Как утверждает Толстой, в духовной реальности время преображается из несовершенной, эмпирической формы в совершенную форму. Несовершенство земного времени состоит в том, что здесь все моменты отделены друг от друга и «вытесняют» друг друга, в общей структуре времени это ведет к разделению и противопоставлению прошлого, настоящего и будущего. Именно этих черт нет у совершенного времени: все его моменты оказываются «слитыми», взаимодействующими друг с другом, так что каждый момент непосредственно «отражается» во всех иных моментах. Соответственно, в нем прошлое и будущее не отделены от свершающегося сейчас настоящего, суть времени оказывается полностью заключенной в акте настоящего, которое полностью «вбирает» в себя прошлое и будущее.
Смысл времени в сфере божественной жизни подробно рассматривался Толстым в его поздних дневниках. Здесь для описания божественной жизни он использует странное понятие «настоящего вне времени»; в этом парадоксальном выражении слова «вне времени» обозначают переход от низшего, разделенного времени к высшему, слитному времени — «настоящее» этого высшего времени здесь и имеется в виду. «Если понимаешь себя как Бесконечное Начало, проявляющееся в ограниченных пределах, то цель, смысл, деятельность жизни одна: делать то, чего хочет Бог, что свойственно Богу, проявившемуся во мне. При таком понимании жизни уничтожается весь интерес к тому, что случается, интерес только в том, что мне делать, т. е. в настоящем, в моменте вне времени. <...> В том-то и истинная жизнь и свобода, что можешь жить только в настоящем — вне времени. <...> Во времени, т. е. так, как человек рассматривает себя, он, очевидно, несвободен; свободен он только в настоящем, в делании вне времени» [7. С. 28].

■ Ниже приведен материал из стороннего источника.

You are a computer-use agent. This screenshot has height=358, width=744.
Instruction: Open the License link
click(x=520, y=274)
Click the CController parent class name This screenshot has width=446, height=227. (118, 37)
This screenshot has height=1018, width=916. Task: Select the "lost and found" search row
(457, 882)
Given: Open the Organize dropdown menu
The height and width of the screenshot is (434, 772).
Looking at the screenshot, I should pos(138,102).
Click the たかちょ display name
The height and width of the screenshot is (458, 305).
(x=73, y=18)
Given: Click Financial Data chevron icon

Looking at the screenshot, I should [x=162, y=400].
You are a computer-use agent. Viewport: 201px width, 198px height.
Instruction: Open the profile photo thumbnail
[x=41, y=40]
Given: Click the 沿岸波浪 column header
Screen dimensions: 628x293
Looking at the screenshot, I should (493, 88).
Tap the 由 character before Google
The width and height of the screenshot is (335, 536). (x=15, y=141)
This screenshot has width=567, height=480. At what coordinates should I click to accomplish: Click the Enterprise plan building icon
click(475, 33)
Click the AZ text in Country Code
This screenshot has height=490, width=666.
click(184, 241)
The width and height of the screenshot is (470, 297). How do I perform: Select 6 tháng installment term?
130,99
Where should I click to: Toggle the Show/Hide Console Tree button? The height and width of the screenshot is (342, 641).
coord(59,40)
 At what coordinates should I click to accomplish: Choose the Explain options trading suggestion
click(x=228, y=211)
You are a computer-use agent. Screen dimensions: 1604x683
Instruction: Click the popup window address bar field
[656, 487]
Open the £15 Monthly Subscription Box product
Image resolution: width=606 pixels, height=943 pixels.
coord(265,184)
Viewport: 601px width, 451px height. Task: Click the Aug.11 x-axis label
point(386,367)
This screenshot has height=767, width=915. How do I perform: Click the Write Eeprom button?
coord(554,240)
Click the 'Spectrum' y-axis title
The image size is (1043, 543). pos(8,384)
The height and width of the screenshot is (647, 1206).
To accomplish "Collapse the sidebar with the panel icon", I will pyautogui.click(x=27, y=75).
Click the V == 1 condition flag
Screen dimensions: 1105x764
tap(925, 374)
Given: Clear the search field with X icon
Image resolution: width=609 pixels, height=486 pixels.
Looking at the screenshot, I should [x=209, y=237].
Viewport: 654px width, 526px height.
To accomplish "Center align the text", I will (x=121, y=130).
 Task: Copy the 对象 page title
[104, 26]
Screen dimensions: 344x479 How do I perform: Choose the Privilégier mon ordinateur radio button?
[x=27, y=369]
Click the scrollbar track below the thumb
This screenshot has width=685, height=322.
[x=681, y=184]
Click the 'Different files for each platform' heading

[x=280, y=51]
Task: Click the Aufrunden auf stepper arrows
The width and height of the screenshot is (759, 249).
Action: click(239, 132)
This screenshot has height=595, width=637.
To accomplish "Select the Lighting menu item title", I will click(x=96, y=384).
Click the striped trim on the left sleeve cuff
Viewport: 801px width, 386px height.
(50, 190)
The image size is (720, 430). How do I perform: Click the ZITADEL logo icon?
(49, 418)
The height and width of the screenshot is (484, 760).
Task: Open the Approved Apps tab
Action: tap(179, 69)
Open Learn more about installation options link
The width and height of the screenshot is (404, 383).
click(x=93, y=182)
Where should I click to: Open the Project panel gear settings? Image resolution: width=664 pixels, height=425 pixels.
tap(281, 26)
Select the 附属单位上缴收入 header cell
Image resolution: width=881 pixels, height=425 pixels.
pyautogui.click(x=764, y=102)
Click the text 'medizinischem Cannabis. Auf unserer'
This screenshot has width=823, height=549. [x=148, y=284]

В этом высказывании заключены важнейшие идеи, без которых правильное понимание всей полноты религиозного учения Толстого невозможно. Прежде всего он определяет человеческую личность как «Бесконечное Начало, проявляющееся в ограниченных пределах», здесь выражена мысль о двух уровнях существования личности: с одной стороны, человек по своей сущности слит с Богом (с Бесконечным Началом) и другими людьми, именно это и выявляется при отстранении от низшей, «животной» жизни и переходе к божественной жизни, но, с другой стороны, как отдельный индивид человек существует благодаря материальным пределам, наложенным Богом на себя самого. В этом смысле оба уровня жизни всегда присущи человеку, и он не может существовать только на одном из них. Далее в этом высказывании Толстой со всей определенностью утверждает абсолютную первичность божественной жизни, жизни в Боге, и необходимость для религиозно зрелого
человека исполнять только те веления и законы, которые исходят из Бога. Наконец, здесь выражено убеждение, что даже в божественной жизни, а значит, и в Боге, сохраняется время как основа жизни, но совершаемый в этом времени акт является целостным, в нем нет разделения на моменты, этот акт охватывает все бытие и меняет все бесконечное бытие сразу, во всех его слитных элементах. «Вся моя жизнь есть один поступок. И поступок этот совершен. Я только не знаю его» [7. С. 121], — пишет по этому поводу Толстой.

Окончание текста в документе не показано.